Public Protector Busisiwe Mkhwebane says she is not running away from the parliamentary process to determine her fitness to hold office. However, the embattled incumbent says she intends to appeal a Western Cape High Court decision that paved the way for the Parliamentary process.
The Constitutional Court this week found that she had lied under oath about meetings with former President Jacob Zuma. She had wanted to access his personal tax records.
Mkhwebane says she only hopes the parliamentary process will be fair.
“It relates to the work which was done by the office and all the evidence is there and that is a matter for us to show evidence before the courts and it’s for them to decide. I’m ready for it though we still have a pending matter I’m waiting for the validity of the rules. I’m not running away from being subjected to the process, I’m willing to be subjected to the process but it’s still a matter of courts and we will appeal it.
National Assembly Speaker to access Mkhwebane’s fitness for office
National Assembly Speaker Thandi Modise has appointed retired Constitutional Court Justice Bess Nkabinde, Advocate Dumisa Ntsebenza and Advocate Johann de Waal to determine whether there is prima facie evidence that Mkhwebane is not fit to hold office.
This, after the National Assembly adopted a motion by DA Chief Whip Natasha Mazzone calling on the House to institute proceedings to remove Mkhwebane claiming she was not fit to hold office.
Mkhwebane’s court application
Mkhwebane approached the Western Cape High Court to stop Modise from going ahead but, her application was dismissed by the full bench of the court in early October.

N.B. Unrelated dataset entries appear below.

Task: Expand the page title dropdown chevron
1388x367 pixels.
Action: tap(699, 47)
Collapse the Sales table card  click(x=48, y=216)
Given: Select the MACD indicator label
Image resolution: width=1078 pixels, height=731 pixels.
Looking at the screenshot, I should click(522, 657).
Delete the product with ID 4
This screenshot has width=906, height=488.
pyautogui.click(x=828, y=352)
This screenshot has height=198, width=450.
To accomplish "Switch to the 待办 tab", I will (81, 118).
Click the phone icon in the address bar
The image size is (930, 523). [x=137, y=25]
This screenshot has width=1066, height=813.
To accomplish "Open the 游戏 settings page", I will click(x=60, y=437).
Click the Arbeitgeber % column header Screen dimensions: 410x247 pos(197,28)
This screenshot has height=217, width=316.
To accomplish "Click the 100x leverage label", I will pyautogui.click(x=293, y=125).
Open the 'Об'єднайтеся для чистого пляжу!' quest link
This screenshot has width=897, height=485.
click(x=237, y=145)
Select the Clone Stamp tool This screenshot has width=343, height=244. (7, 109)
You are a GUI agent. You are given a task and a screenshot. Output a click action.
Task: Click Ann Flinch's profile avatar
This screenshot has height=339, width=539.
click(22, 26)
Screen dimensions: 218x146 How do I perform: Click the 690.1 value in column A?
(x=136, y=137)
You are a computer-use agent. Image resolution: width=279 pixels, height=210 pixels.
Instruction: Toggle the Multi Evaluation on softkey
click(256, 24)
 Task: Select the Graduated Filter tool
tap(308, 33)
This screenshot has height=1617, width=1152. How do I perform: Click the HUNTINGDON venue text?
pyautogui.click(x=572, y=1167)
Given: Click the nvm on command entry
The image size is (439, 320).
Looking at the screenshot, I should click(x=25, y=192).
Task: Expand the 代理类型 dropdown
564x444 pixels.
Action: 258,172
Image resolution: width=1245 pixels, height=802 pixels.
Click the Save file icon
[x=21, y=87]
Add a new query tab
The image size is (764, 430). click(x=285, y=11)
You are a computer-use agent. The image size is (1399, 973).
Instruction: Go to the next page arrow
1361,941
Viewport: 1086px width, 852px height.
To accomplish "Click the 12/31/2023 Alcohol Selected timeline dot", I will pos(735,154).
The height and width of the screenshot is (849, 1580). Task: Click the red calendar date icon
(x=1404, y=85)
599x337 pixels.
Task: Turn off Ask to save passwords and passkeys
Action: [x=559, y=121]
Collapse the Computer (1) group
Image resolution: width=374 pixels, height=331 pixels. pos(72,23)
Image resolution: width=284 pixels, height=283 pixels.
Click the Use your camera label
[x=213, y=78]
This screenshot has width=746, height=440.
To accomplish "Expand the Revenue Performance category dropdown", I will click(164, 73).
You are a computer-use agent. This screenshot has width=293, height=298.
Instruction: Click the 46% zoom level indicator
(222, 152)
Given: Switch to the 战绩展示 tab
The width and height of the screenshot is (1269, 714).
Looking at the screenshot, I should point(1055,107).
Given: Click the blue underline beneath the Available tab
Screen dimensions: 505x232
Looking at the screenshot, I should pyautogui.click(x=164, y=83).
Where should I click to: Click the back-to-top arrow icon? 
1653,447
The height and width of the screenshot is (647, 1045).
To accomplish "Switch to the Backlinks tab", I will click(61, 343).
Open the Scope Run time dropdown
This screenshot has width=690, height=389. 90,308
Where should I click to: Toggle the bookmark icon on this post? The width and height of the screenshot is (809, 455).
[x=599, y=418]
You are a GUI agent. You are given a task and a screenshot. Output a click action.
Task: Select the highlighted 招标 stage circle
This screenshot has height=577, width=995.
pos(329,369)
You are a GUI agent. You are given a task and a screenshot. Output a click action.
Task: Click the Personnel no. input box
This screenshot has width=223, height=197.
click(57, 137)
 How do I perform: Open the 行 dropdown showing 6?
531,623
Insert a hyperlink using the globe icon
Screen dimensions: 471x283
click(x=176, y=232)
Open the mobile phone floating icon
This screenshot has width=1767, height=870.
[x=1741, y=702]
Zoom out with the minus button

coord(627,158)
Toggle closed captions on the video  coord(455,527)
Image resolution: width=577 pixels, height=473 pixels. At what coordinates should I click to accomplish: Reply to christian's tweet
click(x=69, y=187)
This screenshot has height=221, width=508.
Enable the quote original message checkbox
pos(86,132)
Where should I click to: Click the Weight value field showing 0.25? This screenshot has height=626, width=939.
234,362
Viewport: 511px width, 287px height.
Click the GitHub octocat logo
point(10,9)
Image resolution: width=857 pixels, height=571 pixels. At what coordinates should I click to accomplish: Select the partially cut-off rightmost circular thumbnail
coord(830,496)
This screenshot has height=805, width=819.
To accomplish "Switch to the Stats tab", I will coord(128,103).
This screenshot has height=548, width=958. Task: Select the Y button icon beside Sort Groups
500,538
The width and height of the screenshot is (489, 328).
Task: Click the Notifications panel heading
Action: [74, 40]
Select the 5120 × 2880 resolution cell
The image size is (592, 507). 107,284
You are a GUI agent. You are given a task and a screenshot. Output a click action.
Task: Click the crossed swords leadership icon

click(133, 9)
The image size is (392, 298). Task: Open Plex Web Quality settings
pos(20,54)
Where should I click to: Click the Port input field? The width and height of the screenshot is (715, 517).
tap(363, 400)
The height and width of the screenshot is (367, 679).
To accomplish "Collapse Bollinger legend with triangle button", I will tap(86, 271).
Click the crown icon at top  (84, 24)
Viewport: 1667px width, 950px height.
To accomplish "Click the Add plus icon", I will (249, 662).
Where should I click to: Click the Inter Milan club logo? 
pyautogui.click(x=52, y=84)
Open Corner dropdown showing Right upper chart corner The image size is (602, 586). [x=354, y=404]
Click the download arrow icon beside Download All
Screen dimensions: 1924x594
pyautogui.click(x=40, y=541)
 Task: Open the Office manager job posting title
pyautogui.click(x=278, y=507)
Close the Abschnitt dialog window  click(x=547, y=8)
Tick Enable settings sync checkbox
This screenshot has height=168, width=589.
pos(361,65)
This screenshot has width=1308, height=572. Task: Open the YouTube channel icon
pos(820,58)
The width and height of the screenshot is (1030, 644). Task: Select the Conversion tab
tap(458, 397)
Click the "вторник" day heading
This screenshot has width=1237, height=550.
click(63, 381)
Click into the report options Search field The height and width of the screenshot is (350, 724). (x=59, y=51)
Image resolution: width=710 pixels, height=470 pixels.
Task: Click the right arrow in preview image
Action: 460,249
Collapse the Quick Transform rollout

Judge Vincent Saldanha ruled that Mkhwebane had not made a clear and strong case for the Parliamentary processes to be suspended. In his ruling, Judge Saldanha said he was satisfied with the arguments by Parliament that the Public Protector has several remedies available to her.
Even if she is dismissed but later wins her case against the constitutionality of the process to remove her, she could seek an order for reinstatement on the basis that she was removed through an unlawful process among others.
Mkhwebane wanted the High Court to halt the process pending a determination on the constitutionality of the National Assembly rules for removing the head of a Chapter 9 institution from office.
In terms of the National Assembly rules, an independent panel – possibly headed by a judge – must be appointed after a substantive motion has been received.